Beyond the usual concerns in software development, machine learning development comes with additional challenges. These include trying multiple algorithms and parameters to get the best results, track these runs for reproducibility, and moving the model to diverse deployment environments. This tutorial provides a hands-on experience of managing the complete machine learning lifecycle using MLflow.
In theory, the crux of machine learning (ML) development lies with data collection, model creation, model training, and deployment. In reality, machine learning projects are not so straightforward. They are a cycle iterating between improving the data, model, and evaluation that is never really finished. Unlike in traditional software development, ML developers experiment with multiple algorithms, tools, and parameters to optimize performance, and they need to track these experiments to reproduce work. Furthermore, developers need to use many distinct systems to productionize models.

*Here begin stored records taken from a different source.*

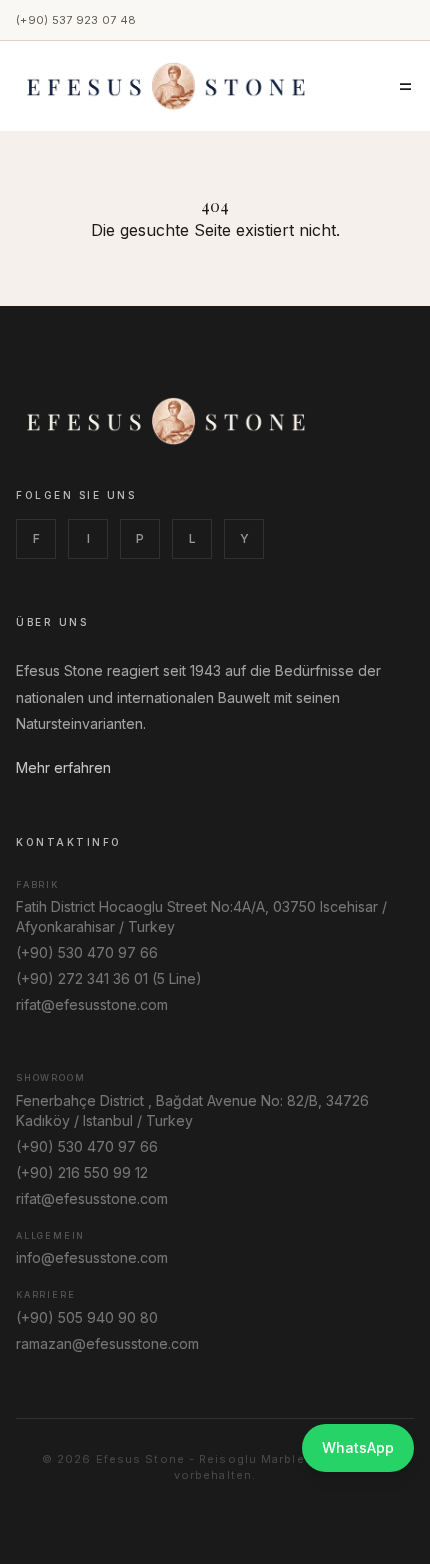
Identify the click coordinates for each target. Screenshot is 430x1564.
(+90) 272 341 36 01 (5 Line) (109, 978)
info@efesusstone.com (92, 1257)
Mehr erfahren (63, 767)
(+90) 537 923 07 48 (76, 20)
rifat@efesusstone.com (92, 1004)
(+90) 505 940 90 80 (87, 1317)
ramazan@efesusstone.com (107, 1343)
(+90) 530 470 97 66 (87, 952)
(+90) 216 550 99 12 (82, 1172)
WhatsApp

In this tutorial, we introduce MLflow, an open-source platform that aims at simplifying the entire ML lifecycle where we can use any ML library and development tool of our choice to reliably build and share ML applications. MLflow offers simple abstractions through lightweight APIs to package reproducible projects, track results, and encapsulate models that are compatible with existing tools, thereby, accelerating ML lifecycle of any size.
With the help of an example, we will show how using MLflow can ease bookkeeping of experiment runs and results across frameworks, quickly reproducing runs on any platform (cloud or local execution), and productionizing models on diverse deployment tools.
At the end of this tutorial, you will be familiar with –
The purpose of the tutorial is to introduce the audience to MLflow and give a taste of the ML development lifecycle. It is intended at providing a breadth than depth survey of MLflow platform, and we leave the audience to experiment with it further through a takeaway exercise.